Il merito della fiction “Braccialetti rossi“, chiaramente, è anche quella di aver affrontato argomenti e posto domande che solitamente sono sottaciute, relegate in un angolo. Solo interrogarsi sui protocolli, o riflettere sul fatto che dei ragazzi vengano trasferiti in reparti per adulti, o domandarsi come far convivere costruttivamente piccoli pazienti dalle diverse problematiche (sempre basandosi sulla splendida logica del contrasto, l’anoressica Cris condivide la stanza con l’obesa Olga), sono questioni che aprirebbero un lunghissimo dibattito. Forse è proprio per questo che la fiction ha riscosso assai più consensi che critiche, per il fatto che si è comunque squarciato, seppur anche solo embrionalmente o indirettamente, un velo di silenzio, di ipocrisia.
In una sceneggiatura quindi coraggiosa, che tutto compie tranne che una scontata polemica sociale, le parole tabù non sono ‘morte‘ e ‘cancro‘, ma semmai la micidiale parola ‘denaro‘. Le questioni materiali praticamente non esistono, tranne quando Cris presta a Leo dei soldi per comprare una protesi che gli permetterà di camminare, o quando i ragazzi dovranno lasciare un orologio in pegno a un fioraio per partecipare al funerale del loro amico Davide.

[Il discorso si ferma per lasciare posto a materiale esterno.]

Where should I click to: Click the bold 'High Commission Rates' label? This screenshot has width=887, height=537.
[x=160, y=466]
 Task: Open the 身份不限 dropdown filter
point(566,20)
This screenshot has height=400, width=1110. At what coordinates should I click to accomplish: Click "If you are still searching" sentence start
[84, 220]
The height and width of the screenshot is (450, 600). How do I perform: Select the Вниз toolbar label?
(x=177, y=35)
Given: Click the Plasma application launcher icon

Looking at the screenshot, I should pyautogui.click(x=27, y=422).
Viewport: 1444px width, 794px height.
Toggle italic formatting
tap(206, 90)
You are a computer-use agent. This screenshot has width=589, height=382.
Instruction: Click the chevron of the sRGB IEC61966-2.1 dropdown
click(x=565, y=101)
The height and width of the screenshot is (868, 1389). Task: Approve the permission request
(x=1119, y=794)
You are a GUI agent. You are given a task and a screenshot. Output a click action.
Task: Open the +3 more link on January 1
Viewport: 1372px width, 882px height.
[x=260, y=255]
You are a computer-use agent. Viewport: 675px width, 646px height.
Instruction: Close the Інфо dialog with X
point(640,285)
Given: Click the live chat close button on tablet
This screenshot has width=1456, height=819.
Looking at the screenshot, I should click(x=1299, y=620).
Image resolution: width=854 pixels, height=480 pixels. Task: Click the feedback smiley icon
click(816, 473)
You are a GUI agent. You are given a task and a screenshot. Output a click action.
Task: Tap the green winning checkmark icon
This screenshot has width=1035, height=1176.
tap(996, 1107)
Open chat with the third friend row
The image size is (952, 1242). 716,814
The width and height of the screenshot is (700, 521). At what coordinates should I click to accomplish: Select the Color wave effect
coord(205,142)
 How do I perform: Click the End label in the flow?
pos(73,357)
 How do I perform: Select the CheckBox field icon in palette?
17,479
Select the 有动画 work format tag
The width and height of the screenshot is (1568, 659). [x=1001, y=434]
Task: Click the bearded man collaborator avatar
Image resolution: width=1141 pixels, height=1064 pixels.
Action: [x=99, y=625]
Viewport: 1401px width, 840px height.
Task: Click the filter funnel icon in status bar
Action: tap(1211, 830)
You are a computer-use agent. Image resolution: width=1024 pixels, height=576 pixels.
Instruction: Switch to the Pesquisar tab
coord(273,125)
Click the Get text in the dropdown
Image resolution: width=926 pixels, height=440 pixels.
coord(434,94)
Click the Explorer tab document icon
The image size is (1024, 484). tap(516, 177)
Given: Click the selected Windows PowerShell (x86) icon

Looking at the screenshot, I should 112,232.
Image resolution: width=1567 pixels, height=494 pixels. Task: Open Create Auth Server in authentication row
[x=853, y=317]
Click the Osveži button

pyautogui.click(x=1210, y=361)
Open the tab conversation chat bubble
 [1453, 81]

In questa fiction non si parla di malasanità, di tagli alla spesa pubblica, di corruzione, di ospedali con strutture migliori rispetto ad altre, oppure di bambini di serie A (ricchi) e di bambini di serie B (poveri). Tutti, sempre entro gli umani limiti, possono curarsi al meglio, senza discriminazioni di alcun tipo. E questa, sicuramente, è l’utopia più bella.